Filistin'in BM Temsilcisi Ebu Amr, BMGK'nin bakanlar düzeyinde düzenlenen "Orta Doğu" oturumunda konuştu.

Filistin halkına karşı yapılan tarihsel haksızlığın yaklaşık yüz yıldır devam ettiğine işaret eden Ebu Amr, Filistinlilerin "tüm halklar gibi kendi kendini yönetme, özgürlük, güvenlik, barış içinde bağımsız şekilde yaşama arzusunu taşıdığını ve bu uğurda fedakarlık gösterdiğini" söyledi.

Filistin Kurtuluş Örgütü'nün (FKÖ) sorunun çözümü için müzakerelerde tarih boyunca eşi görülmemiş tavizler verdiğine dikkati çeken Ebu Amr, Filistin'in 2012'de BM'de üye olmayan gözlemci ülke statüsü kazandığını hatırlattı.

Ebu Amr, "Filistin, iki devletli çözümü desteklemesi ve Filistin halkının bağımsız bir devlete sahip olma talebini somutlaştırması için BM'ye tam üye olarak kabul edilmeyi istiyor, bunun için çabalıyor." ifadesini kullandı.

Filistin'in BM'ye tam üye olarak kabul edilmesinin Filistin halkına kuşaklar boyu yapılan haksızlığın bir kısmını telafi edeceğini ifade eden Ebu Amr, tam üyeliğin adalet ve barış için yeni bir ufuk doğuracağını söyledi.

Ebu Amr, Filistin'in BM'ye tam üye ülke olarak kabul edilmesinin iki devletli çözüm çabalarına katkı sağlamayacağı görüşünü savunanlara ise İsrail'in kuruluşunun 1948'de BM kararıyla resmileştiğini hatırlattı.

ABD 'HAYIR' DEDİ

15 üyeli BMGK'de Cezayir tarafından Filistin'in BM'ye tam üyeliğini talep eden karar tasarısı oylamaya sunuldu.

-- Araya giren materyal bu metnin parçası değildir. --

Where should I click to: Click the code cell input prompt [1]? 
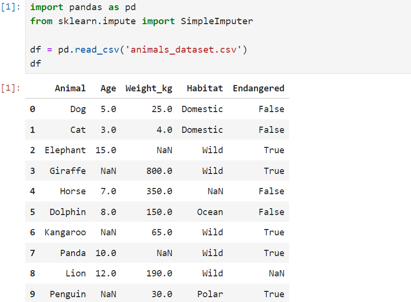[x=11, y=8]
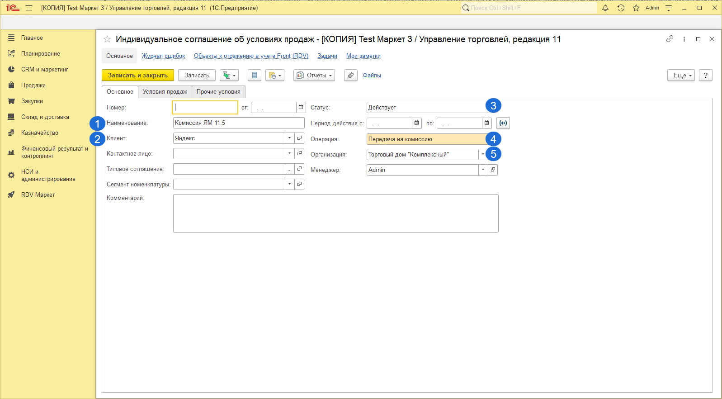The width and height of the screenshot is (722, 399).
Task: Expand the Еще menu
Action: pos(680,75)
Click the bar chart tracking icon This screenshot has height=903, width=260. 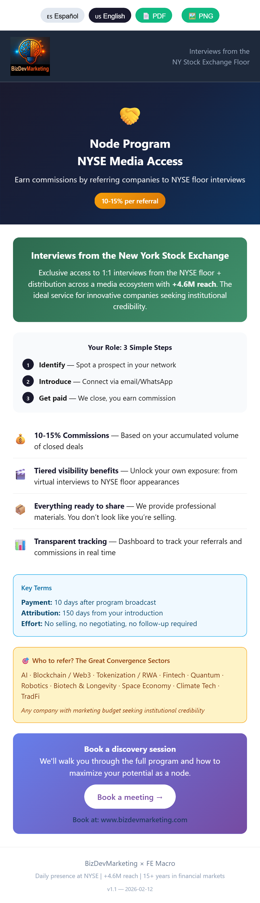[20, 545]
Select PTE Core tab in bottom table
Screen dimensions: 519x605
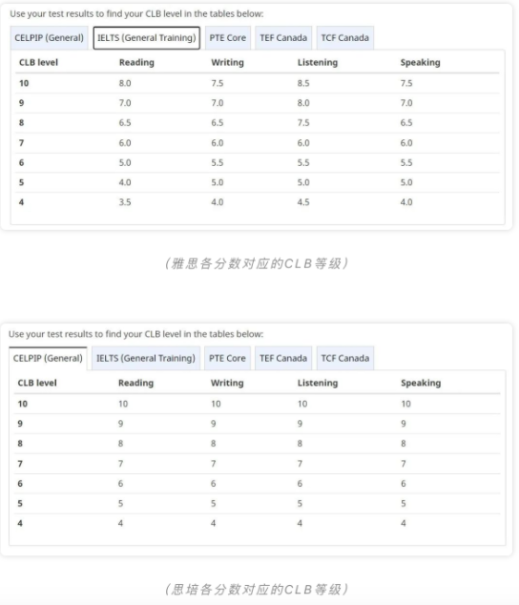coord(227,359)
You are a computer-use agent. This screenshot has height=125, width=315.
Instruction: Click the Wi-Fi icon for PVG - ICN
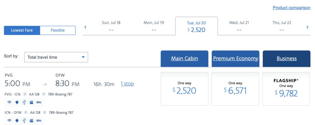pyautogui.click(x=9, y=102)
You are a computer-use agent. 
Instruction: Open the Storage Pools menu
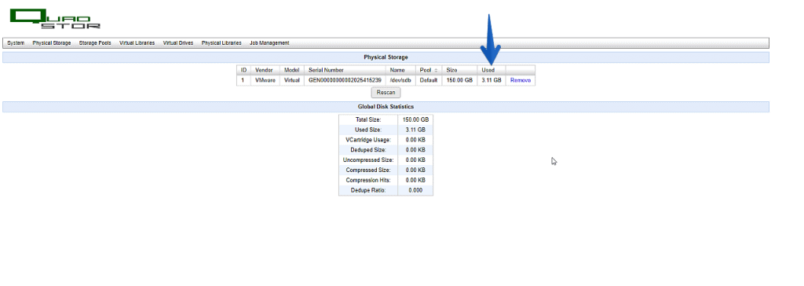tap(95, 43)
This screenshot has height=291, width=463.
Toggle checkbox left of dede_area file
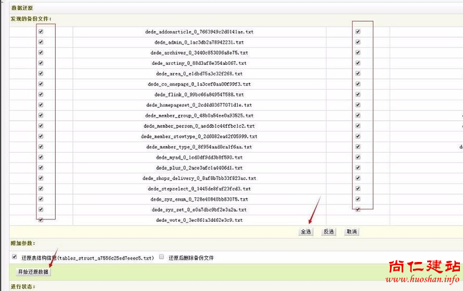41,74
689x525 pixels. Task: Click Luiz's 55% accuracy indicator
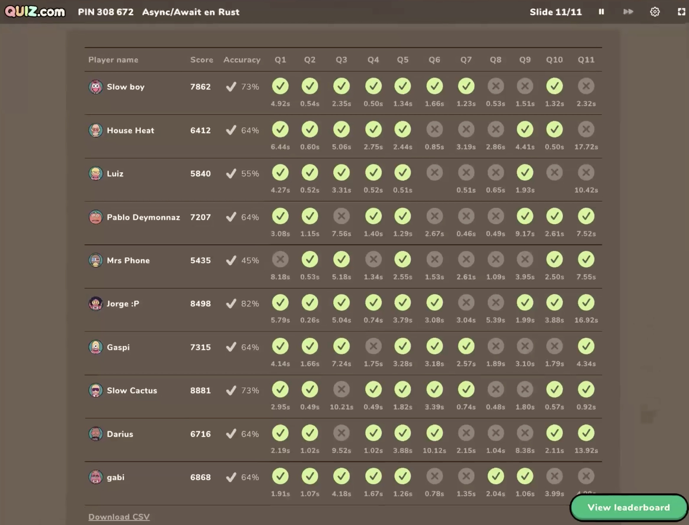(x=244, y=174)
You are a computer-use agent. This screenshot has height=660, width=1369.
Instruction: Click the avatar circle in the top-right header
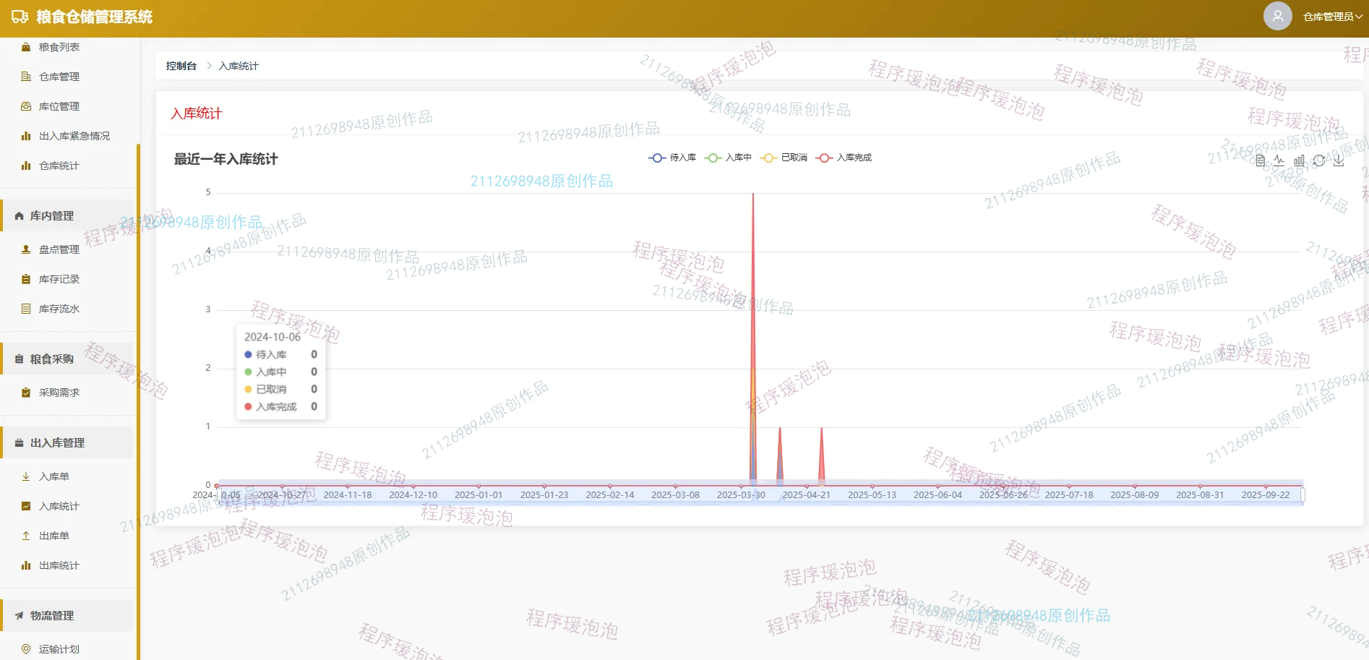tap(1277, 16)
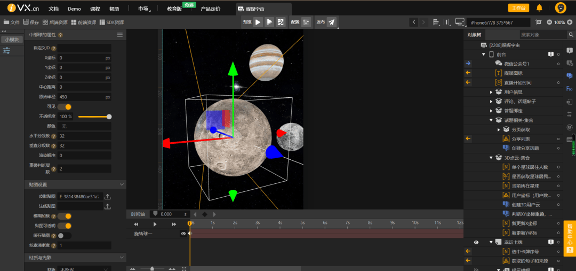Click the help icon beside 自定义ID

coord(53,48)
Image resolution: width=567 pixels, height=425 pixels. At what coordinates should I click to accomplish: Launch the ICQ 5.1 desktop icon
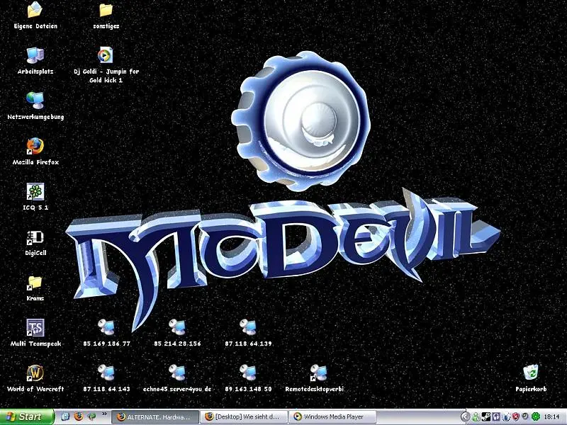click(x=35, y=192)
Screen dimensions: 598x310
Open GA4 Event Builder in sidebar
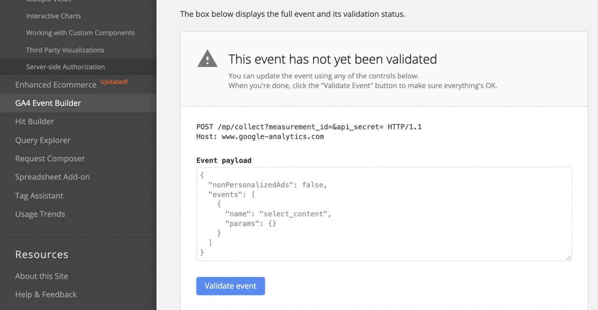pos(48,103)
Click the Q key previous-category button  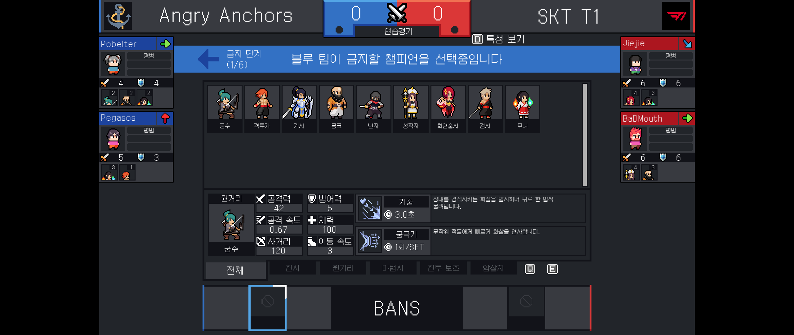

ABD'nin "hayır" oyu kullandığı tasarı, 12 "evet" ve 2 "çekimser" oy aldı.

İngiltere ve İsviçre "çekimser" kalırken, Rusya, Çin, Fransa, Cezayir, Malta, Ekvator, Guyana, Slovenya, Sierra Leone, Mozambik, Güney Kore ve Japonya "evet" oyu verdi.

Karar tasarısının geçmesi için 5 daimi üyeden hiçbirinin "hayır" oyu kullanmaması ve toplamda 9 "evet" oyu alması gerekiyordu.

ABD Dışişleri Bakanlığı Sözcü Yardımcısı Vedant Patel, günlük basın brifinginde, Filistin'in BM'ye tam üyeliğiyle ilgili tasarı hakkındaki pozisyonlarını değerlendirmişti.

Patel, "Filistin'in devlet olmasına giden en hızlı yolun, ABD'nin de desteğiyle, İsrail ile Filistin yönetimi arasındaki doğrudan görüşmeler olduğuna inanıyoruz." ifadesini kullanmıştı. 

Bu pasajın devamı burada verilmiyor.